Service to the profession and the university have always been a high priority for Rojiani. He has an exemplary service record. He has served on several ASCE technical committees and has two American Society of Civil Engineers' (ASCE) Outstanding Service Awards. 

He has also served on numerous university, college and departmental committees including as chair of the University Computer Committee, the University Committee on Workstations and Personal Computers, and the Engineering Faculty Organization. He has been a member of the Faculty Senate (for four terms), University Council, and the Commissions on Faculty Affairs and University Support to name a few. 

He has served the civil and environmental engineering department in many capacities including as the coordinator of the Structural Engineering and Materials Program, and as a faculty academic advisor for eight years responsible for advising approximately 80 students each year.

During this busy time of his career, he also raised two children from his first marriage, a daughter who is now an architect working in New York City, and a son who has a degree in psychology and is currently obtaining a second diploma in computer science at Virginia Tech.

Rojiani also brought his mother from Pakistan to live with him after his father died in 1997. After a few years, she, a college educated woman who tutored students, obtained her U.S. citizenship, but eventually had to relocate to a nursing home.

When Rojiani retires this month, his immediate plan is to remodel the 8,800-square-foot house he and his wife Deni bought on 11 acres of land in the Ellet Valley section of Blacksburg.

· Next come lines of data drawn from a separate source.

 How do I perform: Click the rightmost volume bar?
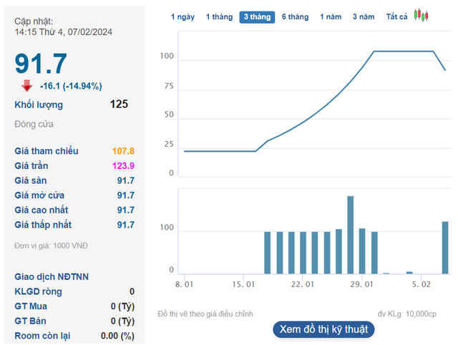(445, 248)
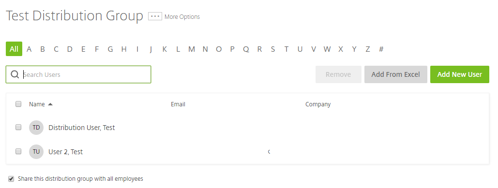The width and height of the screenshot is (498, 188).
Task: Filter users by letter M
Action: pos(192,49)
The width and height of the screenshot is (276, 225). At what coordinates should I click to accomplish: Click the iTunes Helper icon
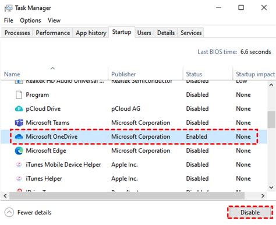click(x=19, y=178)
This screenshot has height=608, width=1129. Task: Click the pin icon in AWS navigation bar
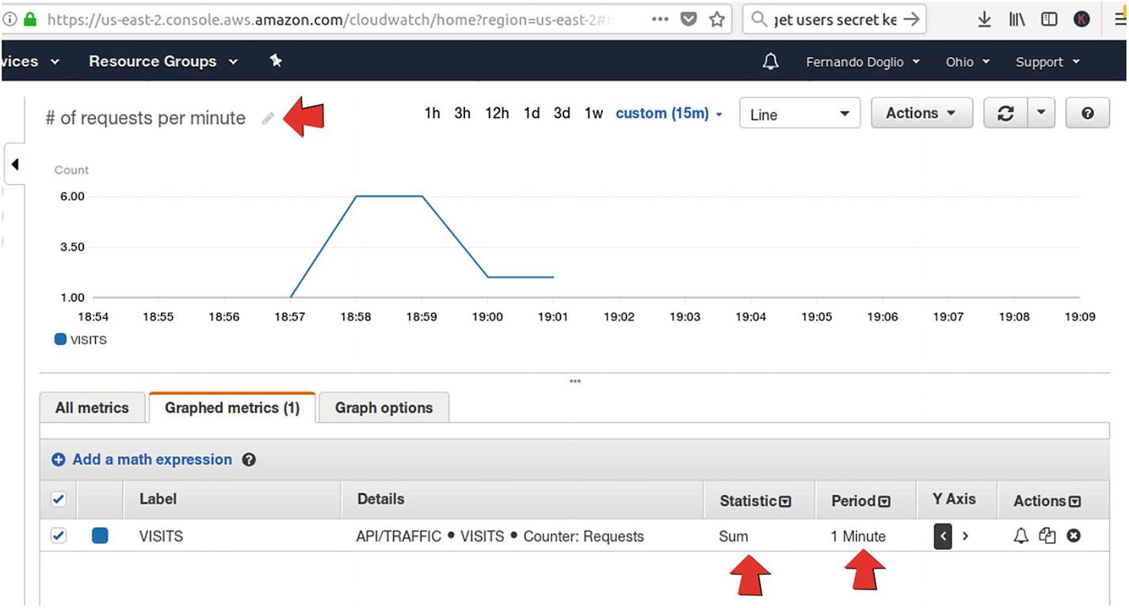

He plans to pursue his many other interests including woodworking, photography, working on cars, stained glass, pottery, tennis, and more recently golf, and writing books and software. They also hope to travel all over the country in their motor home with their two dogs, Cabriola and Buddy, the latter being a rescue dog.

And he claims his wife, who is already retired after owning her own businesses, is an excellent cook, and they never have the same meal twice in a year. She can cook Thai, French, Indian, Chinese, French and more, and "every day is a new experience," Rojiani smiled.